__Records supplied__:
◆ ◆ ◆

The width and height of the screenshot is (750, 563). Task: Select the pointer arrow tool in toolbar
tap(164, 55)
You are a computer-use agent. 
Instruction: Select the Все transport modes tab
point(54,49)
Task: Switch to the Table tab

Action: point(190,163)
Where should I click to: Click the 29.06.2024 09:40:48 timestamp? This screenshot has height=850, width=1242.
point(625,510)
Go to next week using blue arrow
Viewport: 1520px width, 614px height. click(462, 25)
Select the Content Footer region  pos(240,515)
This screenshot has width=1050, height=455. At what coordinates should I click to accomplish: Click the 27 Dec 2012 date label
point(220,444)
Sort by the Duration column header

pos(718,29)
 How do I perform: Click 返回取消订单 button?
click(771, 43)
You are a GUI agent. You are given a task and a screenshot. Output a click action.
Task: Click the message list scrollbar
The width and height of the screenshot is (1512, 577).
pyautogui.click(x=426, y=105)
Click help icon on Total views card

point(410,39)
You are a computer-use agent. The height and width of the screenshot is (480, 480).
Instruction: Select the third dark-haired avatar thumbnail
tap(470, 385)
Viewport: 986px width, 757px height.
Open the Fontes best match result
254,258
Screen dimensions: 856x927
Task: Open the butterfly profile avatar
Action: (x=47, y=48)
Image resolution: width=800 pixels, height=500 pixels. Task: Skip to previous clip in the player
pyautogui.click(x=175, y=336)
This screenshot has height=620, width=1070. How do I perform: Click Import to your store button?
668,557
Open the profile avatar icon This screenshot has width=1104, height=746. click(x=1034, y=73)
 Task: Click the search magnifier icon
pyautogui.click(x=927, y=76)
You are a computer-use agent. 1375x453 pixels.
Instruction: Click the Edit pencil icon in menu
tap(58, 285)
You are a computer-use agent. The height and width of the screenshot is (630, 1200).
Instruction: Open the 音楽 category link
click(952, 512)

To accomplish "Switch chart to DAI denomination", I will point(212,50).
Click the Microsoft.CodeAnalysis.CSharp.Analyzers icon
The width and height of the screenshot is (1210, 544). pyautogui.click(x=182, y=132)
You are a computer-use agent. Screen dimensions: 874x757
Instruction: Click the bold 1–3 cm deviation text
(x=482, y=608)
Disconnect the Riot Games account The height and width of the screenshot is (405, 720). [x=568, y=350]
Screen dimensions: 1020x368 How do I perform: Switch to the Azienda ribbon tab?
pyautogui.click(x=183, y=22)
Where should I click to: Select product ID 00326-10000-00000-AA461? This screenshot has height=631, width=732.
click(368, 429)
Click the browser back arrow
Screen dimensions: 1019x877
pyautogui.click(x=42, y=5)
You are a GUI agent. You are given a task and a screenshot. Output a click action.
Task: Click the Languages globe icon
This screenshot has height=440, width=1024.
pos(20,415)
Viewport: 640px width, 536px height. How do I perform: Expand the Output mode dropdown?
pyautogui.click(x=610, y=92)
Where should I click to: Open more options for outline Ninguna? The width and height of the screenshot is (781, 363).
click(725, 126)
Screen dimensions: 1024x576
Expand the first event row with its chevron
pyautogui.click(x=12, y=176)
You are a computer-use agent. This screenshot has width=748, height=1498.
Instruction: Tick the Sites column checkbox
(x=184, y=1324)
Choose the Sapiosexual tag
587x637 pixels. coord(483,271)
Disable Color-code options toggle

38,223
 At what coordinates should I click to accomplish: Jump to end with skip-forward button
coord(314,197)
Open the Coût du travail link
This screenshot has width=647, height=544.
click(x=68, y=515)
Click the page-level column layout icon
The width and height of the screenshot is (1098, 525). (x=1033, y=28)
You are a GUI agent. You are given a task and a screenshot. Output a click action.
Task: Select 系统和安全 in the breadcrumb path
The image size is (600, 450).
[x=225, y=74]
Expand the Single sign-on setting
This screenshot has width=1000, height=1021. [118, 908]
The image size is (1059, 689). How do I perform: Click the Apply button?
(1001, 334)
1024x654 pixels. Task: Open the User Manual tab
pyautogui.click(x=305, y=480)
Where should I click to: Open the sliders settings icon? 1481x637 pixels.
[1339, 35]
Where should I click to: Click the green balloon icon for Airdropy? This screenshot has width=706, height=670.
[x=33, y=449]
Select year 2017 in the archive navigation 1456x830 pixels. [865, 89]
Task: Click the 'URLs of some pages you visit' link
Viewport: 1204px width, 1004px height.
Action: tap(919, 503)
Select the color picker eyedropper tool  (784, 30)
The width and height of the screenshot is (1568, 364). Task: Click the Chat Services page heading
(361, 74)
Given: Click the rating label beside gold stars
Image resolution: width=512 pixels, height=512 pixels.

◆ ◆ ◆

__Instructions for the task__: The answer must be the complete set of entries, retyped exactly.

__Reply to the exercise__:
The width and height of the screenshot is (750, 563). Task: Select the pointer arrow tool in toolbar
tap(164, 55)
You are a computer-use agent. 
Instruction: Select the Все transport modes tab
point(54,49)
Task: Switch to the Table tab

Action: point(190,163)
Where should I click to: Click the 29.06.2024 09:40:48 timestamp? This screenshot has height=850, width=1242.
point(625,510)
Go to next week using blue arrow
Viewport: 1520px width, 614px height. click(462, 25)
Select the Content Footer region  pos(240,515)
This screenshot has width=1050, height=455. At what coordinates should I click to accomplish: Click the 27 Dec 2012 date label
point(220,444)
Sort by the Duration column header

pos(718,29)
 How do I perform: Click 返回取消订单 button?
click(771, 43)
You are a GUI agent. You are given a task and a screenshot. Output a click action.
Task: Click the message list scrollbar
The width and height of the screenshot is (1512, 577).
pyautogui.click(x=426, y=105)
Click help icon on Total views card

point(410,39)
You are a computer-use agent. The height and width of the screenshot is (480, 480).
Instruction: Select the third dark-haired avatar thumbnail
tap(470, 385)
Viewport: 986px width, 757px height.
Open the Fontes best match result
254,258
Screen dimensions: 856x927
Task: Open the butterfly profile avatar
Action: (x=47, y=48)
Image resolution: width=800 pixels, height=500 pixels. Task: Skip to previous clip in the player
pyautogui.click(x=175, y=336)
This screenshot has height=620, width=1070. How do I perform: Click Import to your store button?
668,557
Open the profile avatar icon This screenshot has width=1104, height=746. click(x=1034, y=73)
 Task: Click the search magnifier icon
pyautogui.click(x=927, y=76)
You are a computer-use agent. 1375x453 pixels.
Instruction: Click the Edit pencil icon in menu
tap(58, 285)
You are a computer-use agent. The height and width of the screenshot is (630, 1200).
Instruction: Open the 音楽 category link
click(952, 512)

To accomplish "Switch chart to DAI denomination", I will point(212,50).
Click the Microsoft.CodeAnalysis.CSharp.Analyzers icon
The width and height of the screenshot is (1210, 544). pyautogui.click(x=182, y=132)
You are a computer-use agent. Screen dimensions: 874x757
Instruction: Click the bold 1–3 cm deviation text
(x=482, y=608)
Disconnect the Riot Games account The height and width of the screenshot is (405, 720). [x=568, y=350]
Screen dimensions: 1020x368 How do I perform: Switch to the Azienda ribbon tab?
pyautogui.click(x=183, y=22)
Where should I click to: Select product ID 00326-10000-00000-AA461? This screenshot has height=631, width=732.
click(368, 429)
Click the browser back arrow
Screen dimensions: 1019x877
pyautogui.click(x=42, y=5)
You are a GUI agent. You are given a task and a screenshot. Output a click action.
Task: Click the Languages globe icon
This screenshot has height=440, width=1024.
pos(20,415)
Viewport: 640px width, 536px height. How do I perform: Expand the Output mode dropdown?
pyautogui.click(x=610, y=92)
Where should I click to: Open more options for outline Ninguna? The width and height of the screenshot is (781, 363).
click(725, 126)
Screen dimensions: 1024x576
Expand the first event row with its chevron
pyautogui.click(x=12, y=176)
You are a computer-use agent. This screenshot has width=748, height=1498.
Instruction: Tick the Sites column checkbox
(x=184, y=1324)
Choose the Sapiosexual tag
587x637 pixels. coord(483,271)
Disable Color-code options toggle

38,223
 At what coordinates should I click to accomplish: Jump to end with skip-forward button
coord(314,197)
Open the Coût du travail link
This screenshot has width=647, height=544.
click(x=68, y=515)
Click the page-level column layout icon
The width and height of the screenshot is (1098, 525). (x=1033, y=28)
You are a GUI agent. You are given a task and a screenshot. Output a click action.
Task: Select 系统和安全 in the breadcrumb path
The image size is (600, 450).
[x=225, y=74]
Expand the Single sign-on setting
This screenshot has width=1000, height=1021. [118, 908]
The image size is (1059, 689). How do I perform: Click the Apply button?
(1001, 334)
1024x654 pixels. Task: Open the User Manual tab
pyautogui.click(x=305, y=480)
Where should I click to: Open the sliders settings icon? 1481x637 pixels.
[1339, 35]
Where should I click to: Click the green balloon icon for Airdropy? This screenshot has width=706, height=670.
[x=33, y=449]
Select year 2017 in the archive navigation 1456x830 pixels. [865, 89]
Task: Click the 'URLs of some pages you visit' link
Viewport: 1204px width, 1004px height.
Action: tap(919, 503)
Select the color picker eyedropper tool  (784, 30)
The width and height of the screenshot is (1568, 364). Task: Click the Chat Services page heading
(361, 74)
Given: Click the rating label beside gold stars
Image resolution: width=512 pixels, height=512 pixels.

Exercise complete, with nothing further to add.